■ Problem: Set down, exactly and with no pictures, the line that contains "The image size is (555, 308)." and all lines after it in the listing.

■ Supplied records:

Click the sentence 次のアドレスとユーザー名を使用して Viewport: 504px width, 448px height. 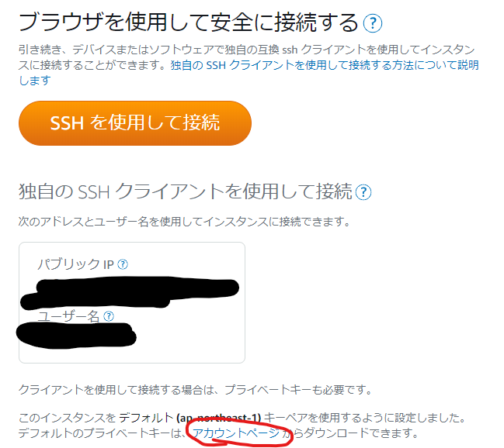(x=184, y=222)
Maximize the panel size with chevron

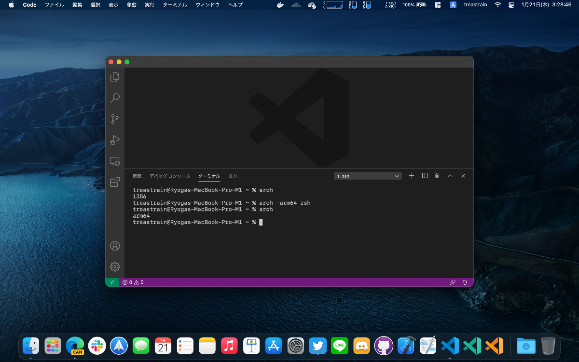(x=450, y=176)
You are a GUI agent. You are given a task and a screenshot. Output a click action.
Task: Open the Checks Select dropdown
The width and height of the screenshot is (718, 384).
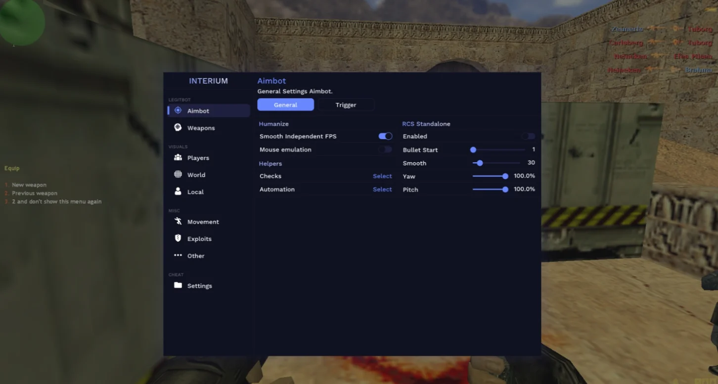[382, 176]
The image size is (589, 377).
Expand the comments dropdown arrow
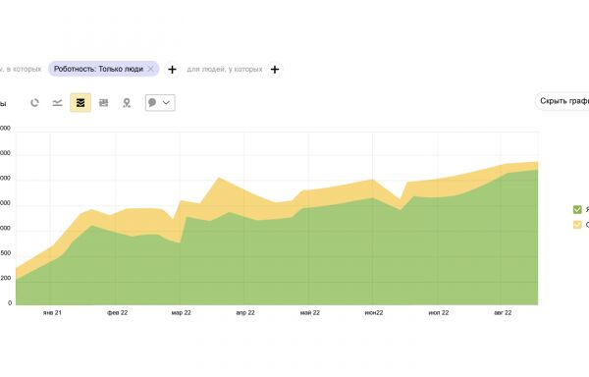click(166, 102)
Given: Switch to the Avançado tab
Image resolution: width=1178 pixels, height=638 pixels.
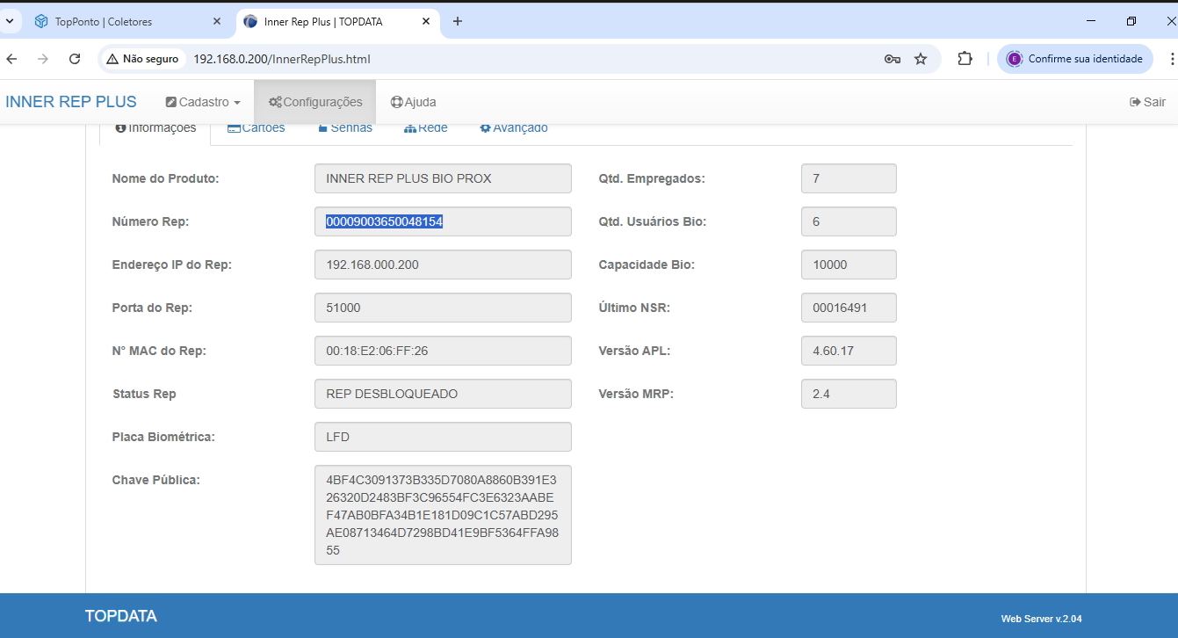Looking at the screenshot, I should pos(514,128).
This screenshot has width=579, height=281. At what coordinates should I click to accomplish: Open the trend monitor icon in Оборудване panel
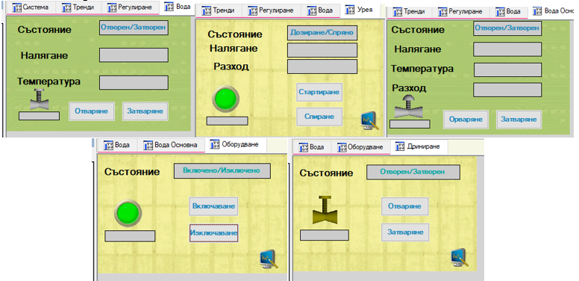[269, 259]
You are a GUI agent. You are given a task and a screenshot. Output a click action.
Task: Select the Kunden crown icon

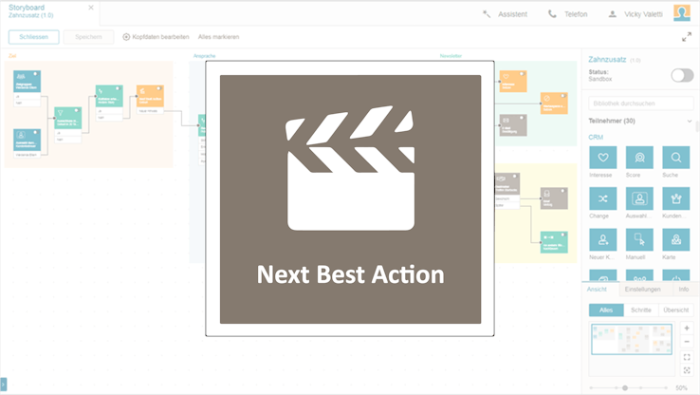coord(676,198)
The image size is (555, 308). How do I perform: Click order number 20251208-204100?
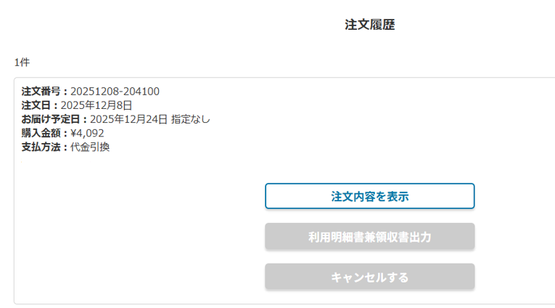click(x=115, y=92)
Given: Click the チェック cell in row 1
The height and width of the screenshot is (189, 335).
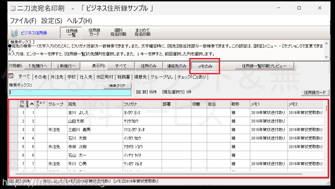Looking at the screenshot, I should click(x=41, y=113).
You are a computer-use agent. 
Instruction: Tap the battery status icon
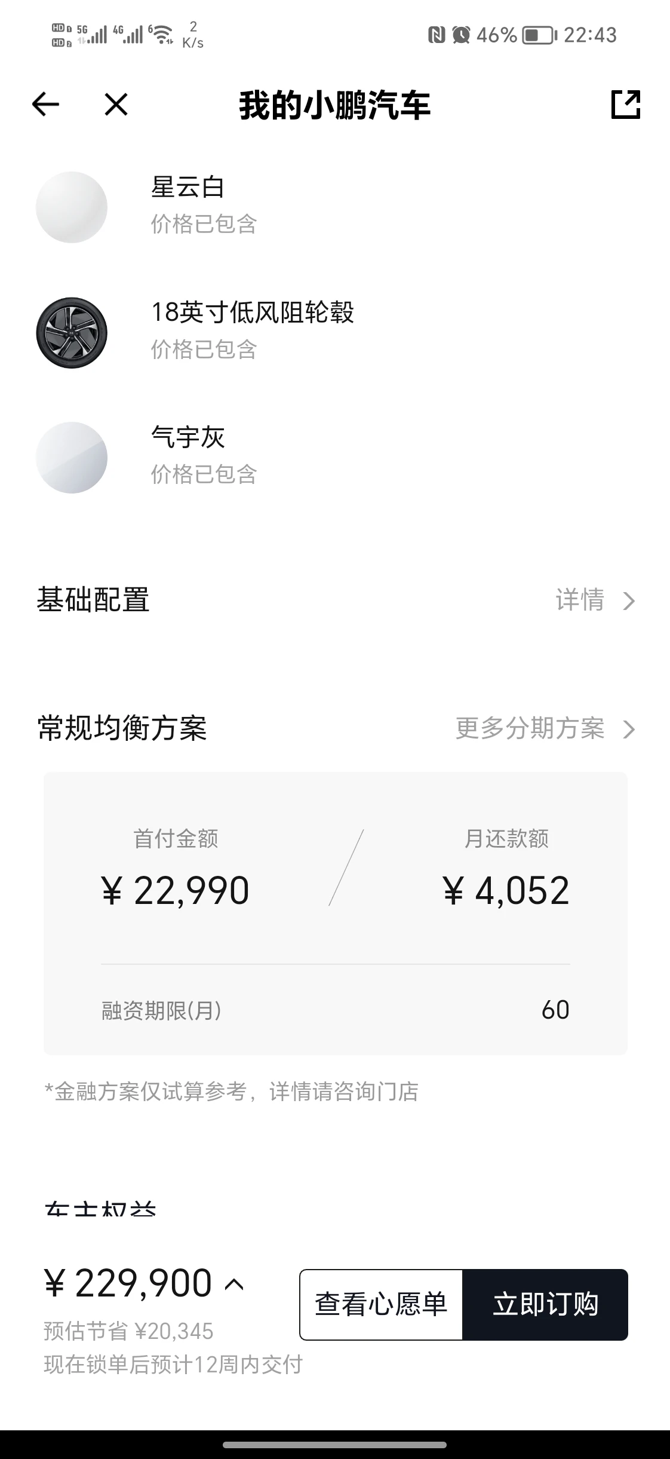tap(540, 35)
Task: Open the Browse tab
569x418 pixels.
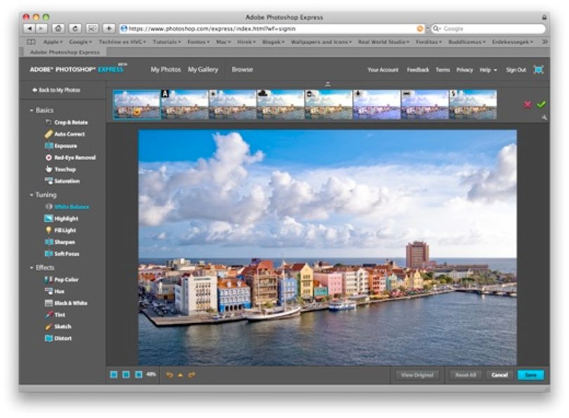Action: tap(242, 70)
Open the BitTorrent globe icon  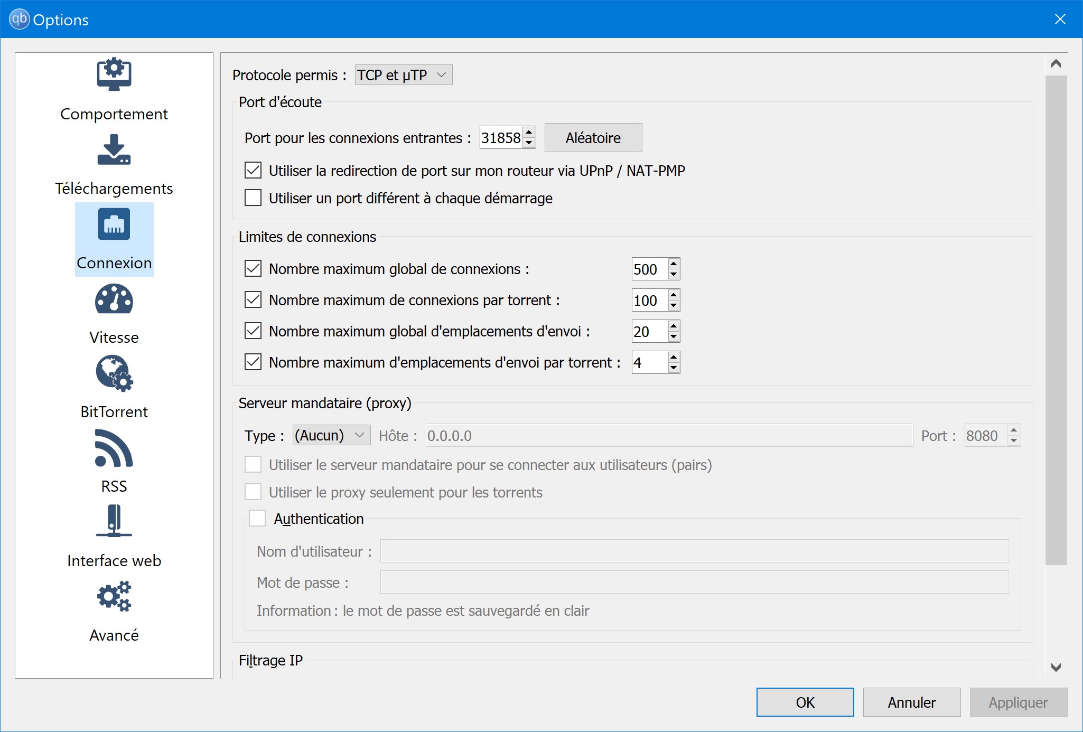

■ Answer to the problem:
The image size is (555, 308). How do I perform: Click order number 20251208-204100?
click(x=115, y=92)
Given: Click the チェック cell in row 1
The height and width of the screenshot is (189, 335).
Looking at the screenshot, I should click(x=41, y=113).
You are a computer-use agent. 
Instruction: Tap the battery status icon
tap(540, 35)
Task: Open the Browse tab
569x418 pixels.
Action: tap(242, 70)
Open the BitTorrent globe icon  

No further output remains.